Muchas personas tienen la idea equivocada que en Benidorm solo se
puede disfrutar de sol y playa, y los más fiesteros, de interminables noches de
marcha en las discotecas y pubs de la ciudad. Sin embargo, no hay nada más
alejado de la realidad. Benidorm es una ciudad moderna, cierto, pero mantiene
el encanto de las tradiciones mediterráneas muy arraigadas. Todo un placer para
disfrutar.
El casco antiguo de Benidorm es muy acogedor. Está lleno de calles
blanqueadas y zonas para pasear muy bonitas. El estilo mezcla lo mejor del
mediterráneo y ciertos toques de Andalucía. Uno de los puntos más atractivos de
la ciudad es el Balcón del Mediterráneo, pues permite visualizar el mar y las
playas a vista de pájaro. Es un espectáculo indescriptible ver el inmenso
Mediterráneo cuando se está poniendo el sol, o plateado durante el amanecer. La
mayoría de bodas que se celebran en Benidorm no pueden evitar parar allí para
tomar unas instantáneas a los novios.
Muy cerca se encuentra la iglesia de San Jaime. Se encuentra en una
plaza pintoresca y muy soleada la mayor parte del año. Concretamente está en lo
alto del cerro Canfalí. Su construcción data entre los años 1740 y 1780. Su
sencilla imagen de blanco evoca un catolicismo diferente y más austero. Su
interior es sede de las principales festividades religiosas de la ciudad, tales
como las Fiestas Mayores, la Semana Santa o la Festividad de Sant Jaume y Santa
Ana.
Benidorm es una ciudad de rascacielos. Claro, uno no está en Nueva
York. Pero hay edificios de altura más que considerable. Por ejemplo, en la
ciudad se encuentran construcciones tales como Residencial In tempo de 200
metros de altura y 52 plantas o el Gran Hotel Bali, de 186 metros y 50 plantas.

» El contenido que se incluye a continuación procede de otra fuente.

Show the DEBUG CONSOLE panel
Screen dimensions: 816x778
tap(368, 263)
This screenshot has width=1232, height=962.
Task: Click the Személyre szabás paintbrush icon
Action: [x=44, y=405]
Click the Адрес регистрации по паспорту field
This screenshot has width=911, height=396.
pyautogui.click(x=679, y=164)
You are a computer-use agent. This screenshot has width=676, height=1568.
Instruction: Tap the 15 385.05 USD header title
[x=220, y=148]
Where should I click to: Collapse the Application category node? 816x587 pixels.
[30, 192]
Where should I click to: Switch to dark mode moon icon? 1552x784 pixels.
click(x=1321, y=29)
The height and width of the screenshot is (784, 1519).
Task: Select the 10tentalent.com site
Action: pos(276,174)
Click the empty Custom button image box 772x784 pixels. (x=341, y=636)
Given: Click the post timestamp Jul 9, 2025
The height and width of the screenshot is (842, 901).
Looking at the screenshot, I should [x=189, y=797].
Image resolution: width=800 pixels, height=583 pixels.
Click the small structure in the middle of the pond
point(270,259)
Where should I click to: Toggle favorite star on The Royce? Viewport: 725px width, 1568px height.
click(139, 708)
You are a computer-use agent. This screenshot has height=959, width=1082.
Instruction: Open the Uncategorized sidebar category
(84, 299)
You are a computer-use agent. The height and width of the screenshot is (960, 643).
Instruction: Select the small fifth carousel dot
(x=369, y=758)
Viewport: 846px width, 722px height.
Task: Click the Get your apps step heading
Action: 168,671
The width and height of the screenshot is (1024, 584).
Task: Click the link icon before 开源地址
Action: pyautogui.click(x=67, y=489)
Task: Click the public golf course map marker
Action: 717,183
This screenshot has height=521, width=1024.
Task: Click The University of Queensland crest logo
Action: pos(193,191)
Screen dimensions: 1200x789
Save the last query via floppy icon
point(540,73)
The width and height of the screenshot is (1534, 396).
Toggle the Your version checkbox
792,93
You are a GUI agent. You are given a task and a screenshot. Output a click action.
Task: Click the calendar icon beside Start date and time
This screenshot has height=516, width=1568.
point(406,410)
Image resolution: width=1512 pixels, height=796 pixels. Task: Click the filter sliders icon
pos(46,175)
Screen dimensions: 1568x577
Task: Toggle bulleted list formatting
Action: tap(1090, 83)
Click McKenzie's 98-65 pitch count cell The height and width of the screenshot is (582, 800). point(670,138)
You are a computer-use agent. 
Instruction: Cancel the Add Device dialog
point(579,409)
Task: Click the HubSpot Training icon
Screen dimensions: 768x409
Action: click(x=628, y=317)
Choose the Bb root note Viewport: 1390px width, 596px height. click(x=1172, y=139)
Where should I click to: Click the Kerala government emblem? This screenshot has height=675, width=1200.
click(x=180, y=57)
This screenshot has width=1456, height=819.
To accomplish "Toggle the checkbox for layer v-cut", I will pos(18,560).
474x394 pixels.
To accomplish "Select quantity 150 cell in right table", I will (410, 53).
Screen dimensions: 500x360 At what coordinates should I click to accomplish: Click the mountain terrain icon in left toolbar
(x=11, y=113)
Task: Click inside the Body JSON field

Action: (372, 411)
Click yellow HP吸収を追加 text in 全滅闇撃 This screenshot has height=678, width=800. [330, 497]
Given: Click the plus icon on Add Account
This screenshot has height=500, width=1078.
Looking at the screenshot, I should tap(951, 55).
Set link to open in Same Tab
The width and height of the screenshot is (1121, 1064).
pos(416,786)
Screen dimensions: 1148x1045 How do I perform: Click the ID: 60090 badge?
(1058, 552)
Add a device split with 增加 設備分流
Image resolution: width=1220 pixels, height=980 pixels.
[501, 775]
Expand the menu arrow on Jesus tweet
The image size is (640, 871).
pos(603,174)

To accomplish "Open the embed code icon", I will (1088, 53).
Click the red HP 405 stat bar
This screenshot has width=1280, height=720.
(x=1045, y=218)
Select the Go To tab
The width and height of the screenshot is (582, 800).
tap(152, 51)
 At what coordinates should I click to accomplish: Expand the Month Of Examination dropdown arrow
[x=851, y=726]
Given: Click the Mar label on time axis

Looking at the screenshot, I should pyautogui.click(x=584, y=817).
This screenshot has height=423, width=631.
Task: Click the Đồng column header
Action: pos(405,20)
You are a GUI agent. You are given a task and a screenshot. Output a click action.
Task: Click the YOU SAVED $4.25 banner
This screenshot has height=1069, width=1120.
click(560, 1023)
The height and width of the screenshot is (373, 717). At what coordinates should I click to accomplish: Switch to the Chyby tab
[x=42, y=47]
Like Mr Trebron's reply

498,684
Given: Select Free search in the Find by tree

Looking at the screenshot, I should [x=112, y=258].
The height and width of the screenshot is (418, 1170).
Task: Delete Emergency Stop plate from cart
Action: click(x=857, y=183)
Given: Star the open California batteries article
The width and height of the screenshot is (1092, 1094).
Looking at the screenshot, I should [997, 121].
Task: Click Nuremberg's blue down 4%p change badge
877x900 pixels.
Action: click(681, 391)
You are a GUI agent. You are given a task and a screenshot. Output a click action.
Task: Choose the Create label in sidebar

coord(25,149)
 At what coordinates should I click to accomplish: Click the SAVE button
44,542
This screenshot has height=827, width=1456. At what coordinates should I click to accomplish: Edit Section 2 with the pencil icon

Más de veinte edificios pasan los 100 metros de altura, así que se puede
considerar que Benidorm es el Manhattan del Mediterráneo. Más de una foto buena
sale desde debajo de alguno de estos edificios impresionantes.
Un lugar muy especial es la isla de Benidorm o la isla de los
periodistas. Se trata de una masa rocosa de forma triangular de 350 metros de
longitud por 260 metros de anchura. Alcanza los 73 metros de altura por lo que
se ve perfectamente desde la costa. Pese a su reducido tamaño, la isla
constituye un refugio para especies animales como la lagartija ibérica, el
vencejo pálido o el halcón peregrino. También se pueden encontrar especies
vegetales tales como la bufera, la efedra o el acebuche. Se puede visitar a
diario pues cuenta con un restaurante y cada cierto tiempo salen barcos para
que pueda ser visitada. Está a dos millas náuticas desde el puerto de Benidorm.